Another characteristic of the Progressive Movement was the involvement of middle class leaders. These leaders, for the first time, were becoming aware of the problems of those in poverty. The reason behind this was that these maybe even wealthy, middle class citizens had been ousted from power and importance by the political corruption that was taking place. They did want to achieve their own goals and put an end to corruption, but they were also realizing the goals of others and were ready to lead this national movement to its heights.
These leaders began to see beyond the party line and started to operate with the mentality that set forth the effort that would ensure all mankind the deserving opportunity to persevere and to prosper. The Progressive Movement was also characterized as a national, bipartisan movement. None of the efforts in achieving reform in the nineteenth century were able to obtain support in all areas of the nation. People were beginning to understand that the whole social and economic system needed to be adjusted and they stopped searching for quick solutions to local problems.
These necessary features of a successful reform movement show the public sentiment that had built up over the last decades of the nineteenth century. Individuals were looking beyond their local or political parties” interests, and working together to improve the quality of life for all. Progressivism truly combined the evangelical Protestantism and the sciences. As we have seen, progressives urged Americans that it was a Christian duty to take responsibility and action for the wrongs that were taking place against mankind.This motive worked hand in hand with the sciences. Progressives, following social scientists, would gather data on human behavior, investigate what was really occurring and try to mandate government to execute reform. The Progressive Movement is clearly a time of great change in America.

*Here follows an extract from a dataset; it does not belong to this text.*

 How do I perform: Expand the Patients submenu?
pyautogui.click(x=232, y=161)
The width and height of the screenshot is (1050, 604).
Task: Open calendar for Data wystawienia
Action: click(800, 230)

The nation had emerged from a war and a depression, which had changed individual lifestyle. The Industrial Revolution had an incredible impact on Americans. The technology it created sparked the wealth in the nation, but it produced serious problems in American society as well.These problems caused several ideas of reform and these ideas were what developed into the Progressive Movement.

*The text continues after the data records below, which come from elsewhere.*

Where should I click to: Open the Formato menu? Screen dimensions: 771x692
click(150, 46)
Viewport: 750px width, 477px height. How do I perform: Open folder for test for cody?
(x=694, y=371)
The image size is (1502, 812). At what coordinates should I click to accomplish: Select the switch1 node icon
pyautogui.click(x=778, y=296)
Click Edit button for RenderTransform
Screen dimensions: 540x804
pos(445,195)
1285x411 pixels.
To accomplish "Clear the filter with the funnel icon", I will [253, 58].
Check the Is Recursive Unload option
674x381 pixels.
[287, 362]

The fact that this movement emerged into a national, bipartisan effort was crucial to its success. The middle class and government officials helped produce these attempts to change society for the public’s good. This was a political stance that wanted to reconcile democracy with Capitalism and respond to the nation’s problems. The origins and characteristics of this great movement all combined to achieve what individuals of that time period believed were necessary: change.